DATA SECTION below:
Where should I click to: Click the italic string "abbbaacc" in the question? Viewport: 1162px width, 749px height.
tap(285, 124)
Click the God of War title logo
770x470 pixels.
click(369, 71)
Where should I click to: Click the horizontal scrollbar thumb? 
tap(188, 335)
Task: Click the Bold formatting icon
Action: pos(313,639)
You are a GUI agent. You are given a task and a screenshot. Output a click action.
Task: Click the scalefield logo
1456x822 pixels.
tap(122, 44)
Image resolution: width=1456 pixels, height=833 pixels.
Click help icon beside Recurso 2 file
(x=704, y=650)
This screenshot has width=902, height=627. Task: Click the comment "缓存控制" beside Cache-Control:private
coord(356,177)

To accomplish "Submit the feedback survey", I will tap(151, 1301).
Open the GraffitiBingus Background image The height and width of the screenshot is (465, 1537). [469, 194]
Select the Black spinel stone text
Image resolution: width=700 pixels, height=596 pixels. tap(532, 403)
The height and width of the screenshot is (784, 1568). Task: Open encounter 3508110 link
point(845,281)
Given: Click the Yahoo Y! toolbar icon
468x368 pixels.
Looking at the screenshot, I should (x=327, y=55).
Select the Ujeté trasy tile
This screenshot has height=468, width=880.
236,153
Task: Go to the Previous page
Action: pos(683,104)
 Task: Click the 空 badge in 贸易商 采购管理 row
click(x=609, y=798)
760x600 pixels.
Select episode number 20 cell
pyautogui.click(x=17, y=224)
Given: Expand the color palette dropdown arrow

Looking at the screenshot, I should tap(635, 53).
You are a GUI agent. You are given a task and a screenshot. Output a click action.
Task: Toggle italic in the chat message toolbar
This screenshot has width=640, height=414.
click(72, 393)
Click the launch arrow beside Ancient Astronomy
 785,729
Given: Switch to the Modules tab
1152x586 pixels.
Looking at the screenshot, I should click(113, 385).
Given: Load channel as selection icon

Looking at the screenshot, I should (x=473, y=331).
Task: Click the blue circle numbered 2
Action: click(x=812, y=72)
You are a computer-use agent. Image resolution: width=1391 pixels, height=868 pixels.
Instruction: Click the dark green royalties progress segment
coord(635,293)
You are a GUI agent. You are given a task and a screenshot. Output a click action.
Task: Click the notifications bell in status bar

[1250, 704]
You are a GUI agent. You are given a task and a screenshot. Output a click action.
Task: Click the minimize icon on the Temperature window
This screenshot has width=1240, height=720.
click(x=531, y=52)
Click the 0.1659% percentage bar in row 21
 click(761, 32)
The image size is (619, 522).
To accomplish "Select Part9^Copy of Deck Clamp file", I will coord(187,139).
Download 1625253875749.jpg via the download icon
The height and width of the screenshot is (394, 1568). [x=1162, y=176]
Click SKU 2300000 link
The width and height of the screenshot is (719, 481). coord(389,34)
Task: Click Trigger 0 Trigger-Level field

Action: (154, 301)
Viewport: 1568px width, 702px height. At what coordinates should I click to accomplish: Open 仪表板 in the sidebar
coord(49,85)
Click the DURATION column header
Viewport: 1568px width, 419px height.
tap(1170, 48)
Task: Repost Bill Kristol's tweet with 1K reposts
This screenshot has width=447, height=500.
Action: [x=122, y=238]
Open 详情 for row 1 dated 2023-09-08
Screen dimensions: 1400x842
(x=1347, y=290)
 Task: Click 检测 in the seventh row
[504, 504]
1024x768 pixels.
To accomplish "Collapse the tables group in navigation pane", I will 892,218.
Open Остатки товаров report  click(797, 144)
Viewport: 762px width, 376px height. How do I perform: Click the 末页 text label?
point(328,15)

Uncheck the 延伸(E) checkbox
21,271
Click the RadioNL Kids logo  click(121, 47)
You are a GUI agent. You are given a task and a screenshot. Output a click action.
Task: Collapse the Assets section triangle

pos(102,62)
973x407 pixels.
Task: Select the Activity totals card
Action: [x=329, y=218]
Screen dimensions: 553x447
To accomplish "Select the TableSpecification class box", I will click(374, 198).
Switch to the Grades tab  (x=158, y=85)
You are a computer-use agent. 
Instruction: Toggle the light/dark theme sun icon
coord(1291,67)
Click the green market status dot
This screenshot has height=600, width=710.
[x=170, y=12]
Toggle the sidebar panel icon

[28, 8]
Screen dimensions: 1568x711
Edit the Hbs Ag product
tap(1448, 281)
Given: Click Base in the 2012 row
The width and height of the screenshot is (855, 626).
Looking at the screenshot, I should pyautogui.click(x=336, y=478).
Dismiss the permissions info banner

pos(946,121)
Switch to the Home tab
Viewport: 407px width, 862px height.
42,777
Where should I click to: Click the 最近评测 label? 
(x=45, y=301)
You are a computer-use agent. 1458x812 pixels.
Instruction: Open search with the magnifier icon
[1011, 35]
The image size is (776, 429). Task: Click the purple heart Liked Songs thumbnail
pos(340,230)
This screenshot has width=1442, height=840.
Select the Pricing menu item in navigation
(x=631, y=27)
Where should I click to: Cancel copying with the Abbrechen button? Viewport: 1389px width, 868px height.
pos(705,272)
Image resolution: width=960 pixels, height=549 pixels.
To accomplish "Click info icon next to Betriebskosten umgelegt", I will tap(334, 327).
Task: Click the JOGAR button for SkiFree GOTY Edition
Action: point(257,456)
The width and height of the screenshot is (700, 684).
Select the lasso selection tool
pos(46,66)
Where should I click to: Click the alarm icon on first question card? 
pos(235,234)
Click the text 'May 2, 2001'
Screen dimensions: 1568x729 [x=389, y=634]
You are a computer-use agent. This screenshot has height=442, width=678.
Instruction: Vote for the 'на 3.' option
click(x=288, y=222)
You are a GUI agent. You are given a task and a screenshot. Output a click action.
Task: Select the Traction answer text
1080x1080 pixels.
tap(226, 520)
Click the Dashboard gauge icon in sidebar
End of DATA SECTION.
WHAT THE TASK ASKS: Go through the records line by line, and copy each line that holds the string "toolbar".

EXPECTED OUTPUT:
Given: Click the Yahoo Y! toolbar icon
Task: Toggle italic in the chat message toolbar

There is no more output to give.